# Component video cables for audio?



## needspeed52 (Aug 2, 2008)

Hello All,
I was wondering since I have a few sets of component video cables RGB if I could use these as audio cables in a 5.1 preout from BD player to receiver? Using preouts from BD to receiver would also mean I would have to do bass management from player, correct? Thanks guys for the time.
Jeff


----------



## Lucky7! (Jan 7, 2008)

They will work perfectly well as audio cables. I've done so many times in the past myself.

Using the BDP this way will mean you'll need to use bass management, delay etc in the player, though it'd be best to re-read the manuals to confirm as different devices work in various ways.


----------



## ironglen (Mar 4, 2009)

As A9X stated, I use mine too and be sure that you only engage one of your device's crossovers. In my case, my bd player has a digital crossover (adjustable) for the subout, so I disengaged my preamp's passive crossover (80 hz only) affecting the incoming bd signal (as preouts) as the bd player already handled it.


----------



## needspeed52 (Aug 2, 2008)

A9X said:


> They will work perfectly well as audio cables. I've done so many times in the past myself.
> 
> Using the BDP this way will mean you'll need to use bass management, delay etc in the player, though it'd be best to re-read the manuals to confirm as different devices work in various ways.


Thanks A97, I will do just that, manual reading is a good thing, something I'm reluctant to do.


----------



## needspeed52 (Aug 2, 2008)

ironglen said:


> As A9X stated, I use mine too and be sure that you only engage one of your device's crossovers. In my case, my bd player has a digital crossover (adjustable) for the subout, so I disengaged my preamp's passive crossover (80 hz only) affecting the incoming bd signal (as preouts) as the bd player already handled it.

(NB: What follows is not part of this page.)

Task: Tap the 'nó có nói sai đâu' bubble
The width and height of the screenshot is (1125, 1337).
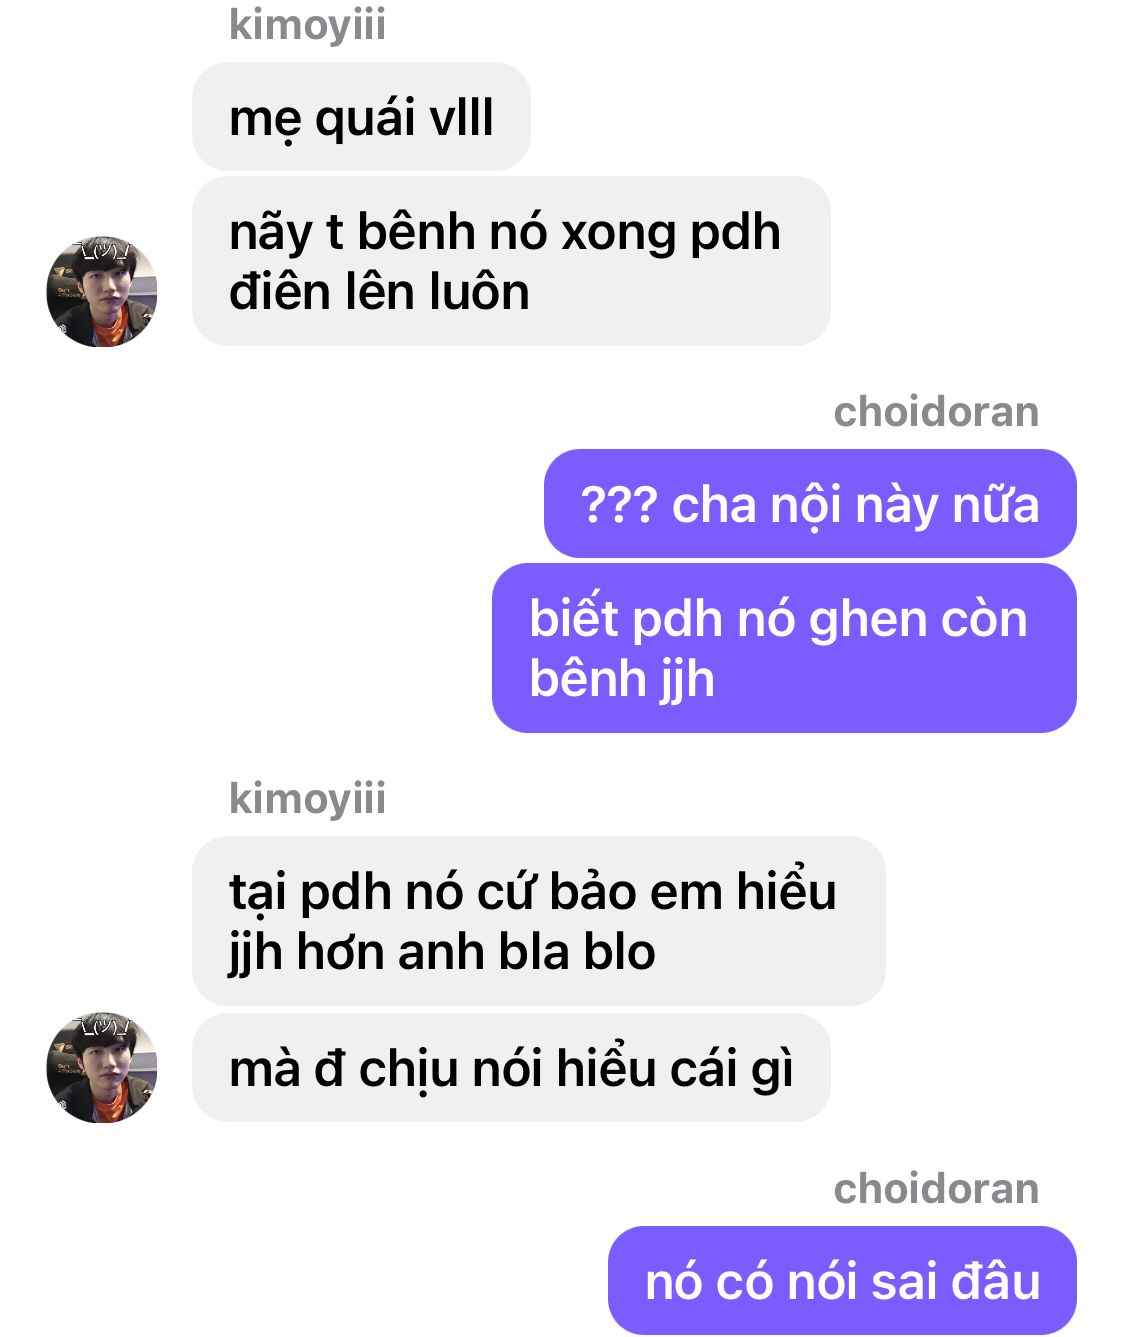Action: (x=842, y=1281)
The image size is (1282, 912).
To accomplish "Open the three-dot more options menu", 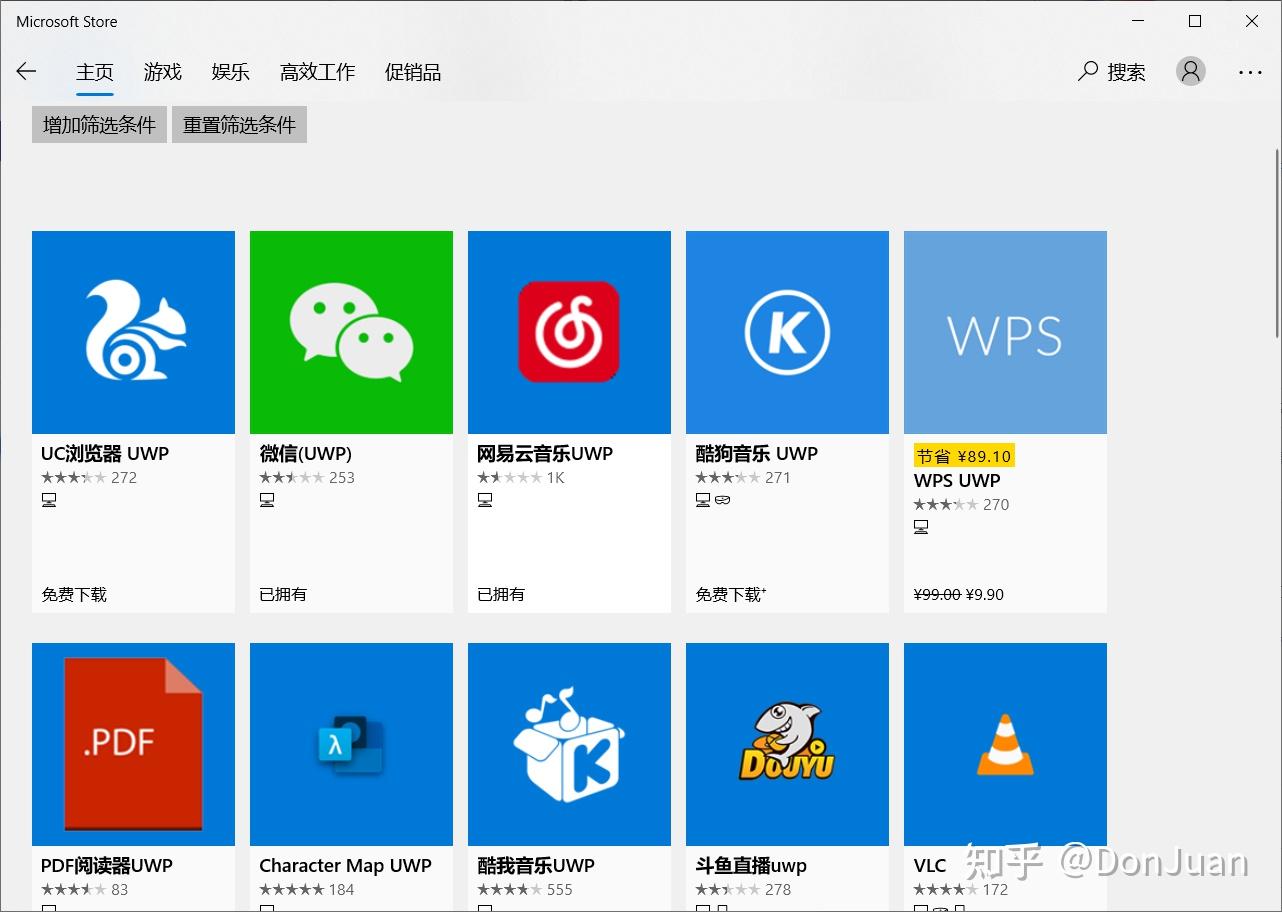I will (x=1250, y=72).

Ironglen, I'll be using a Panasonic BD-85 with a legacy receiver, I don't know if or how to disengage the receiver's xover, it's an Onkyo TX-SR702. Right now I'm not using a subwoofer, I sold my sub and saving for a new one and went into receiver menu and selected no sub and there still is a xover setting available, I don't know how or if I can run it without the xover, if you have any suggestions to disengage this I would appreciate it. Thanks.


----------



## gsmollin (Apr 25, 2006)

I know that using component video cables for audio should work fine, but, the component video cables are often very heavy and tend to fall out of the low quality RCA jacks on the back of the AVR. I wouldn't use video cables for the audio connections so I wouldn't have to deal with that. Otherwise, only the device setups can be an issue, as noted above.


----------



## needspeed52 (Aug 2, 2008)

gsmollin said:


> I know that using component video cables for audio should work fine, but, the component video cables are often very heavy and tend to fall out of the low quality RCA jacks on the back of the AVR. I wouldn't use video cables for the audio connections so I wouldn't have to deal with that. Otherwise, only the device setups can be an issue, as noted above.

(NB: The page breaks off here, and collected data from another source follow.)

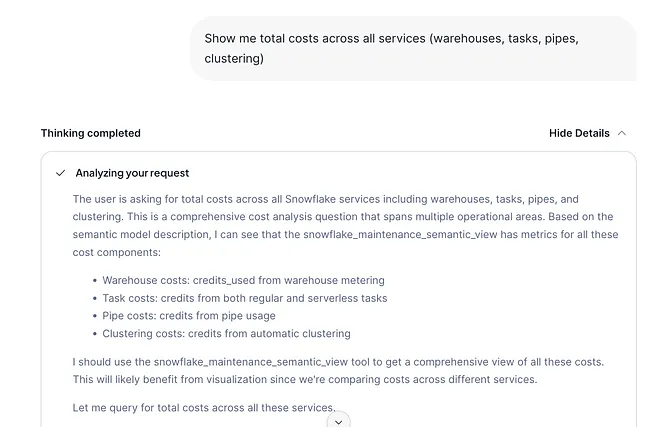
Task: Click the bullet dot before Warehouse costs
Action: 94,281
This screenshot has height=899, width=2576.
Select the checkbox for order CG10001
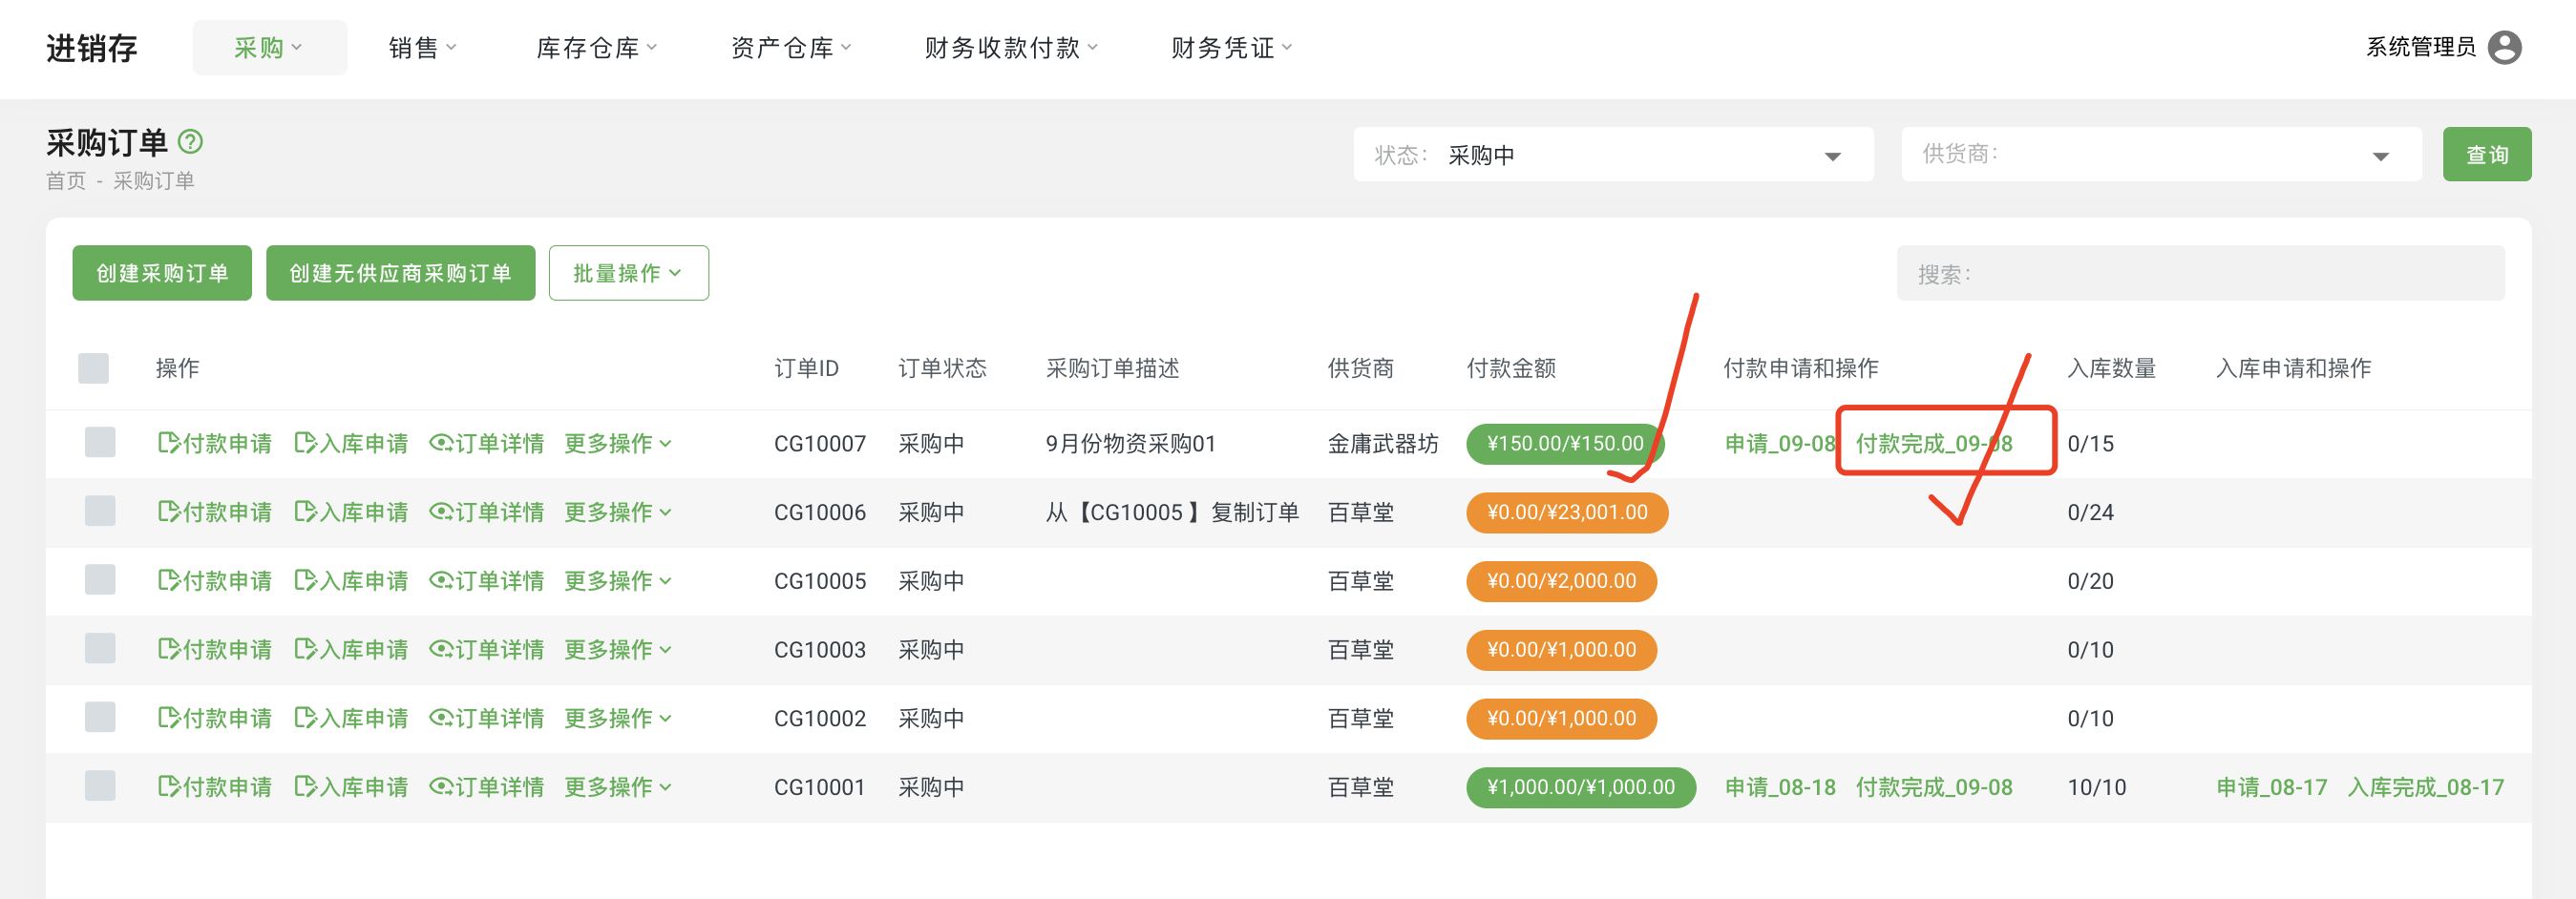point(100,786)
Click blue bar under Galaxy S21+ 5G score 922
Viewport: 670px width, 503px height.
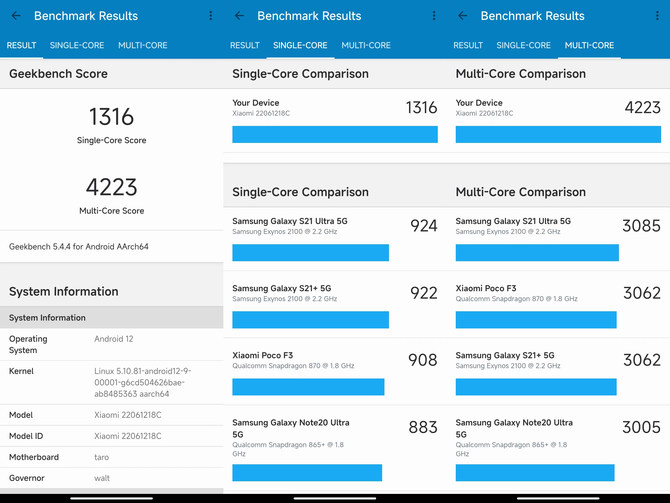click(310, 320)
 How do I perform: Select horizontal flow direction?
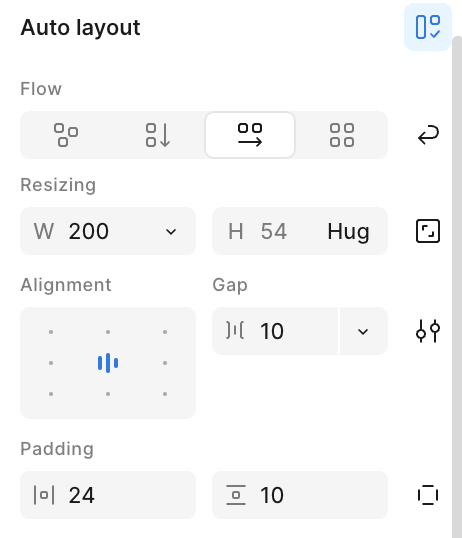coord(250,135)
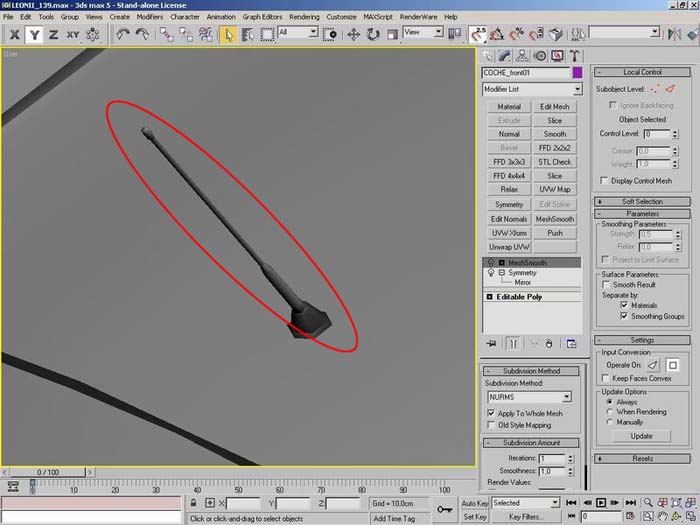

Thanks gs, I decided to go with analog audio cables, I just got my player today, I will be dealing with the device setup issues soon, I will take it one step at a time.
Jeff


----------



## Lucky7! (Jan 7, 2008)

gsmollin said:


> I know that using component video cables for audio should work fine, but, the component video cables are often very heavy and tend to fall out of the low quality RCA jacks on the back of the AVR.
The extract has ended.